Contexte

Beaucoup de choses ont changé depuis la création de la Banque africaine de développement en 1964. De nombreux pays, parmi les 54 pays membres régionaux, n’avaient même pas encore obtenu leur indépendance. La population du continent était seulement le quart de ce qu’elle représente aujourd’hui. Le revenu par habitant était généralement au-dessous du seuil d’un dollar par jour.

Il y a de cela cinquante ans, étaient visionnaires les femmes et les hommes qui ont compris l’importance de mettre sur pied une institution financière au service du développement de l’Afrique. Ils avaient déjà compris qu’une telle institution établie en Afrique, était essentielle pour poser les bases de la croissance dans tous les secteurs : agriculture, commerce, éducation, santé, infrastructures – et tous les autres secteurs qui sont essentiels à l’édification des nations. Comment est-ce que l’institution BAD s’est comportée pendant cette période? Comment a-t-elle contribué à la construction des nations  africaines?

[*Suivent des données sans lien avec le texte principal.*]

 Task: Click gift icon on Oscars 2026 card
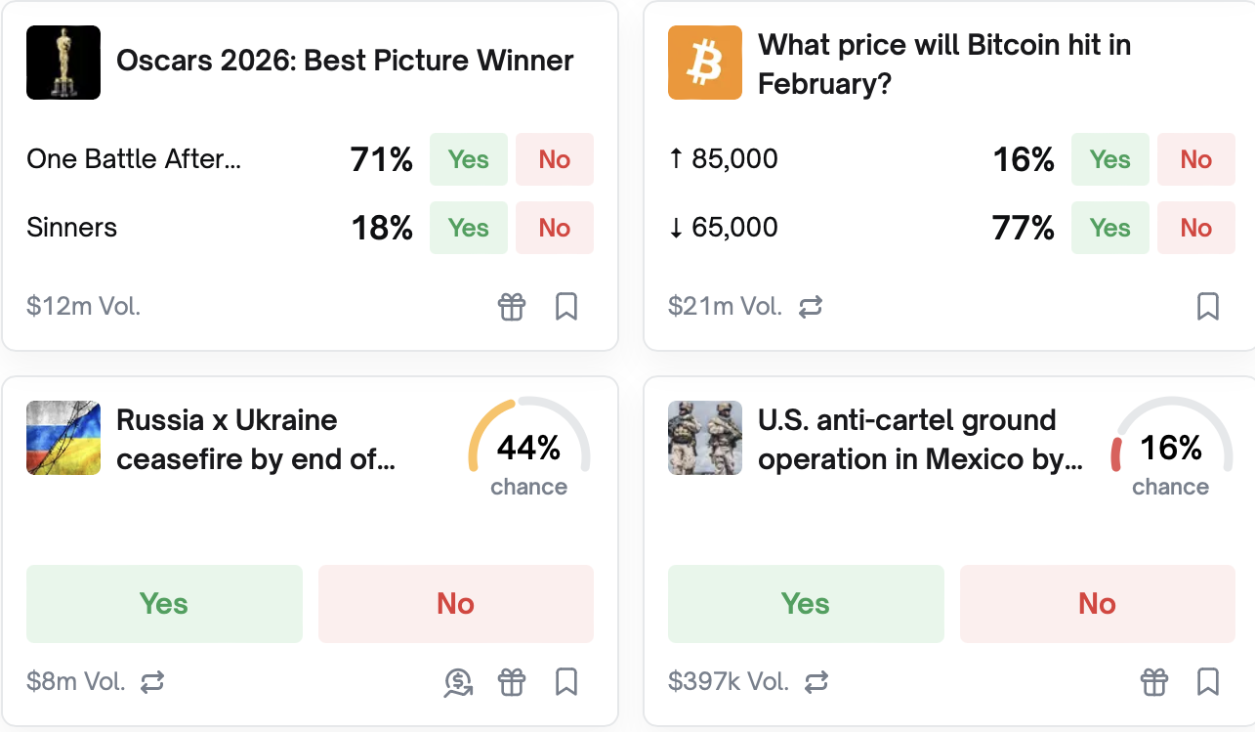click(512, 307)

Peu de gens en diront le contraire ! Bâtir une solide banque régionale de développement pour l’Afrique était essentiel. Mais une telle institution ne peut pas continuer de croître sans faire le point sur sa situation. Elle doit sans cesse réévaluer son bilan, ses buts et ses espoirs. Cela explique aussi pourquoi la BAD a une fonction Indépendante d’Evaluation du Développement (IDEV). Pour plus de la moitié de l’existence de la BAD, IDEV a contribué significativement à la trajectoire de la Banque dans plusieurs secteurs clefs : Etats Fragiles, Genre, Agriculture, Développement du Secteur Privé, Intégration Régionale, et plus encore. Ainsi donc, en raison de son travail, IDEV est un dépositaire riche en savoirs tirés des opérations de la Banque, et de  sa contribution à l’édification des nations africaines.

IDEV est donc dans une position privilégiée unique de pouvoir aider la BAD à apprendre de sa propre expérience.

En ce moment critique de l’histoire de la Banque – le jubilé d’or -alors que la Banque commémore son passé et planifie son avenir, IDEV réunit des experts en évaluation et en développement du monde entier pour la 4e semaine de l’évaluation de la BAD.  L’objectif de la rencontre est de  partager les leçons de 50 années de développement et de proposer des solutions innovatrices pour l’avenir. En cette occasion spéciale, la semaine de l’évaluation sera un forum de deux jours.

La semaine de l’évaluation va permettre aux participants d’examiner de façon critique  comment l’Afrique s’est comportée dans  les domaines clefs qui contribuent à l’édification des nations tels que (le leadership pour le développement, la gouvernance et la redevabilité, le développement des infrastructures, le développement du secteur privé, l’intégration régionale économique, la transformation structurelle et la question du genre et l’inclusion financière.

Les participants sont invités à partager et échanger leurs savoirs sur ce qui marche, ce qui ne marche pas du tout et comment améliorer cela.  Ils sont aussi invités à partager les leçons et les meilleures pratiques tout en proposant des solutions novatrices aux défis ayant entravés la croissance et le développement des nations africaines au cours des 50 années écoulées.

La semaine de l’évaluation a démarré en 2006 avec le tout premier prix de l’évaluation. Cet évènement est devenu par la suite Semaine de l’Evaluation avec des participants venus du monde entier. C’est un moyen pour IDEV de promouvoir la culture d’évaluation.